§ **给定要求 A**:
按照下面关于Prometheus告警配置的文档，在Prometheus配置文件中通过哪个部分的哪个字段来指定Alertmanager的地址？

§ **文档正文**:
---*---

如果configmap出现格式错乱，可以进入容器内，拿到配置文件yml
[root@k8s-master ~/prometheus-all]#kubectl -n monitor exec prometheus-6c8768547-v7hqq -- cat /etc/prometheus/prometheus.yml > /tmp/prometheus.yml
Defaulted container "prometheus" out of: prometheus, change-permission-of-directory (init)

配置Prometheus与Alertmanager

在Prometheus中，规则表达式可以用来定义告警规则，一旦规则表达式匹配到某些时间序列的值，Prometheus将会触发告警并将其发送给Alertmanager。Alertmanager则负责接收这些告警，并根据配置的路由规则将其发送到相应的接收者，如邮件、Slack等。

因此，需要在Prometheus的配置文件中指定Alertmanager的地址，以便Prometheus知道将告警发送到哪个Alertmanager实例。在Prometheus的配置文件中，可以通过设置alerting部分的alertmanagers字段来指定Alertmanager的地址。

是否告警是由Prometheus进行判断的，若有告警产生，Prometheus会将告警push到Alertmanager，因此，需要在Prometheus端配置alertmanager的地址：

# 若是configmap乱码，无法修改用如下办法解决
如果configmap出现格式错乱，可以进入容器内，拿到配置文件yml
[root@k8s-master ~/prometheus-all]#kubectl -n monitor exec prometheus-6c8768547-v7hqq -- cat /etc/prometheus/prometheus.yml > /tmp/prometheus.yml
Defaulted container "prometheus" out of: prometheus, change-permission-of-directory (init)


# 修改yaml
[root@k8s-master ~/prometheus-all]#vim /tmp/prometheus.yml 
...
global:
  scrape_interval:     15s # Set the scrape interval to every 15 seconds. Default is every 1 minute.
  evaluation_interval: 15s # Evaluate rules every 15 seconds. The default is every 1 minute.
  # scrape_timeout is set to the global default (10s).

---*---

§ **数据行**:
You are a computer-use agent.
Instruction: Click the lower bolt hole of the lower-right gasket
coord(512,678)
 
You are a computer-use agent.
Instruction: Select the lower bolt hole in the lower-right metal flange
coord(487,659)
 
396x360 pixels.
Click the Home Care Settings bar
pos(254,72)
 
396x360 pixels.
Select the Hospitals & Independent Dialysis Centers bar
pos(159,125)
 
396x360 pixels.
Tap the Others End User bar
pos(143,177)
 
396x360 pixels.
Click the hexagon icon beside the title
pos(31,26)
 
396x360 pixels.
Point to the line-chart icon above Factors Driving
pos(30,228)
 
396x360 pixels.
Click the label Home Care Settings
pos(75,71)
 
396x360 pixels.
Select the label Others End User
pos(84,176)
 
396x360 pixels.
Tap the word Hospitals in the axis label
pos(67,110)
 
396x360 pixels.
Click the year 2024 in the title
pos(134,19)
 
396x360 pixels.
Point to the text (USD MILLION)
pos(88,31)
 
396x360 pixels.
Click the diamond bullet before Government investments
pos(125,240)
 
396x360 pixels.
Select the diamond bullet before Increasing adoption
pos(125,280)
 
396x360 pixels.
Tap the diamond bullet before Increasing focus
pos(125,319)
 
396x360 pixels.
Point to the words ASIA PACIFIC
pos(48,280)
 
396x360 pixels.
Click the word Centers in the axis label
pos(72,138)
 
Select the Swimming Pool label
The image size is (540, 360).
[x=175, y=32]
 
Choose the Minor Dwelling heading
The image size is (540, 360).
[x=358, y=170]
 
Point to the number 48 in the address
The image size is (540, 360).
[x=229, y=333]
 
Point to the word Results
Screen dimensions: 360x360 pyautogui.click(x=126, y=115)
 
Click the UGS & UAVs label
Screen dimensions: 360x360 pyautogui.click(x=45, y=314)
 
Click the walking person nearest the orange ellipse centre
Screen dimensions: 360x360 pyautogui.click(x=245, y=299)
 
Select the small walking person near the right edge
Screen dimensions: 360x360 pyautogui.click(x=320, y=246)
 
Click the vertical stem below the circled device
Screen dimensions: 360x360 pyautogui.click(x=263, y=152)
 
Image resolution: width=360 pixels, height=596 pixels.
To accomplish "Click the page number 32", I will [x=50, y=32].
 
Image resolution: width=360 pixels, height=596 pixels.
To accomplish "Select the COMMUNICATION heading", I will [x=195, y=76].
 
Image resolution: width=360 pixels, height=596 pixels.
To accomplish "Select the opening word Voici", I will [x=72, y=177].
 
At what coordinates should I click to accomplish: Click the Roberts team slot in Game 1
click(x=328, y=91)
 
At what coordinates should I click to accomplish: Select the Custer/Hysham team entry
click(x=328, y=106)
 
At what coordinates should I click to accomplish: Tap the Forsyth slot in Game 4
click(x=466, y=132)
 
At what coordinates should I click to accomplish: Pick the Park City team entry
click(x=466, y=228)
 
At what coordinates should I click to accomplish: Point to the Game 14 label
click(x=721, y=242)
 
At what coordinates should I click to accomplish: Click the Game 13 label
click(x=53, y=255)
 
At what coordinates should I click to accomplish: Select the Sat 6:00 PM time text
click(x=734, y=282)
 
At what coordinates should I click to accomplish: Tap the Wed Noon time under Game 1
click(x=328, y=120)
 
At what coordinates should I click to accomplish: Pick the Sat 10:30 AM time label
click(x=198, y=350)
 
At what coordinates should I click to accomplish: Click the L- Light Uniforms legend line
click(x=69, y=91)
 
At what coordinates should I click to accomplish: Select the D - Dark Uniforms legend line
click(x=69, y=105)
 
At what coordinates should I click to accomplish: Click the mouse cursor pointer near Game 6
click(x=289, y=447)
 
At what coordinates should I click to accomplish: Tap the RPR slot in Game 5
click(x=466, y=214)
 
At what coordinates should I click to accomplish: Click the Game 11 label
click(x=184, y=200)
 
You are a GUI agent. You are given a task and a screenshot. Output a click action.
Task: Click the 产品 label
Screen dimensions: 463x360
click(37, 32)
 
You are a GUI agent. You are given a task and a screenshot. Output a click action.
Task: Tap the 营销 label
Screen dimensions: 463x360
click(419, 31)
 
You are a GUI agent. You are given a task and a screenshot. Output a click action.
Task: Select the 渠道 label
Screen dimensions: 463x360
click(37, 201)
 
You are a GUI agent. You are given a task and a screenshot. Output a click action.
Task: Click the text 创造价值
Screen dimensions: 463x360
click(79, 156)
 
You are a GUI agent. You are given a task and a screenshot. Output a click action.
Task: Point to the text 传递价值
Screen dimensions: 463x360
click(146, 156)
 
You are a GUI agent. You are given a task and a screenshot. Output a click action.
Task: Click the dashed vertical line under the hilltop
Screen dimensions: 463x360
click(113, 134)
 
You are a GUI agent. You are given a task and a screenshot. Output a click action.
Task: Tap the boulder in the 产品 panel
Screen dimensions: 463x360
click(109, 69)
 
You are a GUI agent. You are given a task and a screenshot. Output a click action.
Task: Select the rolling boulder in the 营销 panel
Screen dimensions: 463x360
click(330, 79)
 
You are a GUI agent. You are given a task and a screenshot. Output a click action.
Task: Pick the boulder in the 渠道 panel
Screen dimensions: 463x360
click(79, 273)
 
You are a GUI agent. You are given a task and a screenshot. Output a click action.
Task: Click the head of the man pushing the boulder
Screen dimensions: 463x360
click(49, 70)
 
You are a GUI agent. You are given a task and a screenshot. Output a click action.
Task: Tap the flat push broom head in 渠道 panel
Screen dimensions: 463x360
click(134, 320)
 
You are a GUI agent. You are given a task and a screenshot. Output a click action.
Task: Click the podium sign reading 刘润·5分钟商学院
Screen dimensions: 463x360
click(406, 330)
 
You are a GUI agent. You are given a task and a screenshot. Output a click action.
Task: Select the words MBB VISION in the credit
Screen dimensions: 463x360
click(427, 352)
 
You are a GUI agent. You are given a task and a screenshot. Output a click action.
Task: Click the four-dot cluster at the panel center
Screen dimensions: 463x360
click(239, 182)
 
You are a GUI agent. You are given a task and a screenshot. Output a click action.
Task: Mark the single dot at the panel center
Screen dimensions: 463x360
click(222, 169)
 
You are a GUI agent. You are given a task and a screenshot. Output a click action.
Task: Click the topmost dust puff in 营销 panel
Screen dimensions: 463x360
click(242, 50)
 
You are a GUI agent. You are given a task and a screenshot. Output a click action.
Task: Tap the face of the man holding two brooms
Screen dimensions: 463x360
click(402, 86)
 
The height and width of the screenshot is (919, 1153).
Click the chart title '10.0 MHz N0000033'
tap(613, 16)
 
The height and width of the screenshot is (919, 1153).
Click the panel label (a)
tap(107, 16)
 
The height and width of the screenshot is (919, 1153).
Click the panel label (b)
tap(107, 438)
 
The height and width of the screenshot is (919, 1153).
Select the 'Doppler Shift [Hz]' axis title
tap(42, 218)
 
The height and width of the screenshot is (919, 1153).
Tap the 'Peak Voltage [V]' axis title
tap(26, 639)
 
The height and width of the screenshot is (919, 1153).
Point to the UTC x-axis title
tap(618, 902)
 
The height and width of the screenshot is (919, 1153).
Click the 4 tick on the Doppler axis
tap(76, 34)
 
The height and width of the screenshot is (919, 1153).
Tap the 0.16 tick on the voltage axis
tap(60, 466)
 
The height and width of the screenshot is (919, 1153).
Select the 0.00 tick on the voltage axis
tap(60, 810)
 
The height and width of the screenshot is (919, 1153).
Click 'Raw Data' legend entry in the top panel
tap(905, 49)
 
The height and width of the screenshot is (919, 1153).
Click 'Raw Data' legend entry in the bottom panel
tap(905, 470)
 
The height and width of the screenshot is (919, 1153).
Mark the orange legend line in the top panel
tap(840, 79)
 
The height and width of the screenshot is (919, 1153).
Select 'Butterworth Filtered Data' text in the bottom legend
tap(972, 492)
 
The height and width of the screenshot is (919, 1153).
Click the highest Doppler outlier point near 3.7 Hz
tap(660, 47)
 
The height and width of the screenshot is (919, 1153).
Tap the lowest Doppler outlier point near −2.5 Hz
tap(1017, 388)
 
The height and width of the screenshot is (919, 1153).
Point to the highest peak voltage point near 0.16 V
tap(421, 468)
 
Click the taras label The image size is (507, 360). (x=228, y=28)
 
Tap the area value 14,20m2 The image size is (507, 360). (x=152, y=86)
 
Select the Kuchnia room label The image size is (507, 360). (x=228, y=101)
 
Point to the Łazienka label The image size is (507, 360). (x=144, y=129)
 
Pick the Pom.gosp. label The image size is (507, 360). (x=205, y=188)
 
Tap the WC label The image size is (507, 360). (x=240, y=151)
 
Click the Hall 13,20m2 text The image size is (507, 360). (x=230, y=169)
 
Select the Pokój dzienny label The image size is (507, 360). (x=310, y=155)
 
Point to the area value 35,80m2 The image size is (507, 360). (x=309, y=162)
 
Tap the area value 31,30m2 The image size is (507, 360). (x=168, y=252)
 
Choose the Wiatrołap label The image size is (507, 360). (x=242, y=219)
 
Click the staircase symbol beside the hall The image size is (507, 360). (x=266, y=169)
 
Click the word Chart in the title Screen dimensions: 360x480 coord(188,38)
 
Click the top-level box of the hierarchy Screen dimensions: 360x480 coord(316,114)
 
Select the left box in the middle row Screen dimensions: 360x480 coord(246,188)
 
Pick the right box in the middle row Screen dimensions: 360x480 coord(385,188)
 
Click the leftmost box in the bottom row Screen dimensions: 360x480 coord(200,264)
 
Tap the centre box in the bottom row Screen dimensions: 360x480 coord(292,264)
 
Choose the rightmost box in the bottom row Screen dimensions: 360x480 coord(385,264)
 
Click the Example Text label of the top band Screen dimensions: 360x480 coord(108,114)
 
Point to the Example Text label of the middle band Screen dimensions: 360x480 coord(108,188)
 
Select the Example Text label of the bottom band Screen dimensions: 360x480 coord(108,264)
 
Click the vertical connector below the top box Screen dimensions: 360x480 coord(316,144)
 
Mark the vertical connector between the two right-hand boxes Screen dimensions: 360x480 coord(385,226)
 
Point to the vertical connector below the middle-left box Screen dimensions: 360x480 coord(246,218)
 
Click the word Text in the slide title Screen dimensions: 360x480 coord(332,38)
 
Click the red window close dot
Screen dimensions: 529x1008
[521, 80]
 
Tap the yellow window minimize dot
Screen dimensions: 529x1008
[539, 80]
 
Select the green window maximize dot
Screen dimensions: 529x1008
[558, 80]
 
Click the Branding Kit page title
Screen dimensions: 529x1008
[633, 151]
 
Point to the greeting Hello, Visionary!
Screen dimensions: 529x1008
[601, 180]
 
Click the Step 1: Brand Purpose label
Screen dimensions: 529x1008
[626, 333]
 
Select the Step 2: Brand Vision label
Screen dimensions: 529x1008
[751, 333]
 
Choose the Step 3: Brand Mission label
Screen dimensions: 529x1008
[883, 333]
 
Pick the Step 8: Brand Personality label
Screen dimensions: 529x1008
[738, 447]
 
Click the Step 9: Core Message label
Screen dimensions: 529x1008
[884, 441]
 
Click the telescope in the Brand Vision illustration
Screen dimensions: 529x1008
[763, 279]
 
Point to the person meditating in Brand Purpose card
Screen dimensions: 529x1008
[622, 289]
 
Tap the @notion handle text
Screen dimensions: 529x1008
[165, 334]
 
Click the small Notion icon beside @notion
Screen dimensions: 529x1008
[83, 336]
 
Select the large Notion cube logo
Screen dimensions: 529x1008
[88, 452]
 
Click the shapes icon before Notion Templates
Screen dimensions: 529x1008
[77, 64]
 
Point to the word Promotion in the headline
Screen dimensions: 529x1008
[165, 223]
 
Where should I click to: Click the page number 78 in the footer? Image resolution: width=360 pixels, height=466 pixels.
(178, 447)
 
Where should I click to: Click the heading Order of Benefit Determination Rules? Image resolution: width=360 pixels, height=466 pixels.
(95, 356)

---*---

§ **给定要求 B**:
把上面列表中从含有“Where should I click to: Click the heading”的那一行起、直到列表末尾的全部行整理成编号列表，首尾两行都算在内，空行略去。

§ **回答 A**:
通过alerting部分的alertmanagers字段。

§ **回答 B**:
1. Where should I click to: Click the heading Order of Benefit Determination Rules? Image resolution: width=360 pixels, height=466 pixels.
2. (95, 356)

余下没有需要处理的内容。